Tuesday, December 3, 2013

3.遺伝病由来細胞の入手と培養

 これまでの難治性疾患克服研究事業において、再生不良性貧血など有効な治療法が開発された疾患もあるが、難治性疾患の殆どにおいて有効治療法の開発がなされておらず、多くの疾患において未だ根本的な治療方法の確立がなされていないのが現状である。この要因として、症例が希少で臨床機関での症例や患者試料の蓄積が殆どないため、当該疾患克服研究を進めることが困難であることが挙げられる。
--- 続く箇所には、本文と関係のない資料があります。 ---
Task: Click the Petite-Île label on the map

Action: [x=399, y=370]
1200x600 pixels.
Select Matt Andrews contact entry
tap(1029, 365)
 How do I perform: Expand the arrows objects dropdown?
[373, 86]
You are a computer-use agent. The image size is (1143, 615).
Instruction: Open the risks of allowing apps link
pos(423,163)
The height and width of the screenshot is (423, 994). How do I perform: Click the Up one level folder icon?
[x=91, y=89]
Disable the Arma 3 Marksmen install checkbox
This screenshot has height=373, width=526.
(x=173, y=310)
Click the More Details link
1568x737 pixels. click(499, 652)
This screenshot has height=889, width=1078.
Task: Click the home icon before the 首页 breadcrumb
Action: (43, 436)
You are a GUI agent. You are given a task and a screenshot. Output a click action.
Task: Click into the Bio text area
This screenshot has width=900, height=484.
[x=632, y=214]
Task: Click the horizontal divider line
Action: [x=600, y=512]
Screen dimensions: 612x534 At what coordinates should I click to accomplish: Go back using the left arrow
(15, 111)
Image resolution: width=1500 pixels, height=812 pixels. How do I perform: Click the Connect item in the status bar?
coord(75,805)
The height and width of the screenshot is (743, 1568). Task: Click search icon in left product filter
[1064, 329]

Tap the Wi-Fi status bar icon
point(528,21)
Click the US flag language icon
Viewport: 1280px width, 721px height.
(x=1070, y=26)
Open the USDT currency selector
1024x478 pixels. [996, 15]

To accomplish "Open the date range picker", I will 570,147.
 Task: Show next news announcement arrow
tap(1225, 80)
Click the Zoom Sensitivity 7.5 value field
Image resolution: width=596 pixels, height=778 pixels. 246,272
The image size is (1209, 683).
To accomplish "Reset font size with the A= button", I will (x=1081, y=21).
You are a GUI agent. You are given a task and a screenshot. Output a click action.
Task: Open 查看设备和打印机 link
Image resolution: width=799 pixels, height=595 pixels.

この状況は当該疾患の発症機序解析などの基礎研究の広がりの妨げとなり、治療法開発や創薬の遅れを招いているともいえる。この障害を取り除くために、基礎研究者が円滑に高品質の患者試料を利用できる環境を整備することが重要である。そのような利用枠組みの整備と物理的環境の下地として、公的機関による患者試料の「難病研究資源バンク」を構築し、事業化することによって、患者試料の利用が必要な研究に基盤的横断的プラットフォームを提供することが可能になる。
 
 現在、医薬基盤研究所に保管する遺伝病由来の細胞を入手することが可能となっている。疾患遺伝子の構造、機能を確認することにも利用でき、またiPS細胞作製にあたり十分量の細胞を得ることも可能である。(独)医薬基盤研究所・細胞資源研究室は国内初の公的細胞バンクとして事業を開始し、厚生労働省の細胞バンクとして創薬研究・疾患研究に供する人細胞資源の収集、品質管理、保管、供給を行っている。最近では、京都大学放射線生物研究センターにおいて1970年代か ら収集されてきた『日本人における高発がん遺伝病患者とその家系に由来する貴重な細胞』を、高発がん性遺伝病患者由来細胞コレクション(表1)として、発がんの遺伝的背景の解明に役立てるために公開している。この貴重な細胞資源は、京都大学放射線生物研究センター・佐々木正夫教授が寄託したものである。
 
 
4.疾患由来iPS細胞の作製
 さまざまな細胞からヒトiPS細胞を作製することが可能となっている。入手したヒト細胞に対してレトロウイルスを用いてOCT-3/4, SOX2, KLF-4, c-MYCを導入しiPS細胞の作製を比較的容易に行うことが可能である(文献1,2)。現在はいわゆる山中4因子でなくとも、さまざまな遺伝子の組み合わせでiPS細胞が作製できるようになっている(文献3,4)。iPS細胞の作製や由来株の特性評価解析に必要な細胞数を確保するまで増やし保存することができた。われわれは1種類の遺伝病患者由来細胞からiPS細胞を4ライン樹立した。ES細胞様形態をもつ4ラインの細胞を維持培養できたので、iPS細胞としての評価を行った。その結果iPS細胞であることを示すマーカーの発現や移植による三胚葉分化をすべてのラインで確認した。今後順次疾患由来iPS細胞の作製を試みるとともに、各原因遺伝子の機能特性解析に必要な基盤ができたといえる。従って今後遺伝病疾患由来細胞からのiPS細胞樹立とともに、由来細胞との比較や正常細胞由来のiPS細胞との比較など多面的なアプローチによって難病克服に係る治療法や医薬品の開発を促進し、その研究成果を臨床機関にフィードバックしていくことが可能なところまで来ている。今後は、MRC-5細胞に由来するヒトiPS細胞と同様に、疾患に由来するiPS細胞に関しても公的にバンクに積極的に寄託していきたい。